BWW Reviews: Say a Happy Hello to BYE BYE BIRDIE in Walnut Creek

BWW Reviews: Say a Happy Hello to BYE BYE BIRDIE in Walnut Creek

Contra Costa Musical Theatre knows how to put on a happy face. You will, too, after two and a half hours of living with Bye Bye Birdie. Inspired by the likes of Elvis Presley, Ed Sullivan and the bright colors and square designs of the 1950's, CCMT's production features its usual high-tech scenic design and familiar faces in lead roles.

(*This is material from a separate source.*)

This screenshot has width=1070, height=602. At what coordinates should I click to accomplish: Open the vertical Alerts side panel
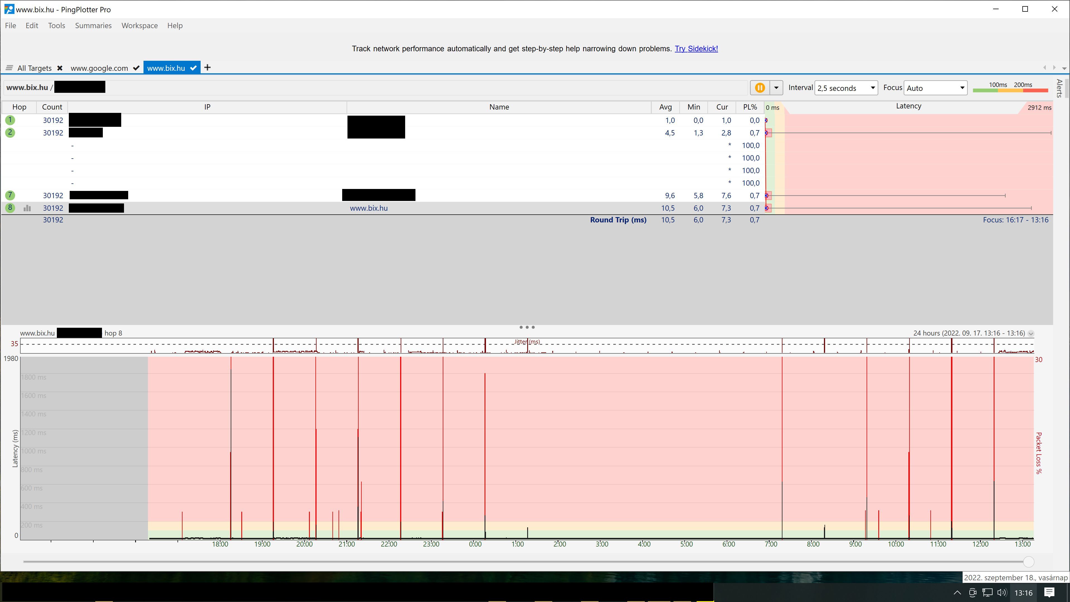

Robert Lopez plays Albert Peterson, a music producer, writer and agent with an overbearing mother and an assistant who is much more than a secretary. Lopez established chemistry with his co-star love interest, Nicole Helfer as Rose Alvarez, in previous CCMT productions Sunset Boulevardand Les Miserables. They lead Birdie with Lopez's spry personality and Alvarez's bring-down-the-house-with-laughter "Spanish Rose" number.

Conrad Birdie (handsome and cool Mackenszie Drae), whom Albert manages, has been drafted to fight in the war and Rose determines to surprise one lucky fan with Conrad's "One Last Kiss," live on television. Of course, did you hear? That fan named Kim MacAfee just got pinned by Hugo Peabody (Luke Greenhouse), and the prospect of his girl swooning over a kiss from the Conrad Birdie does not go over well.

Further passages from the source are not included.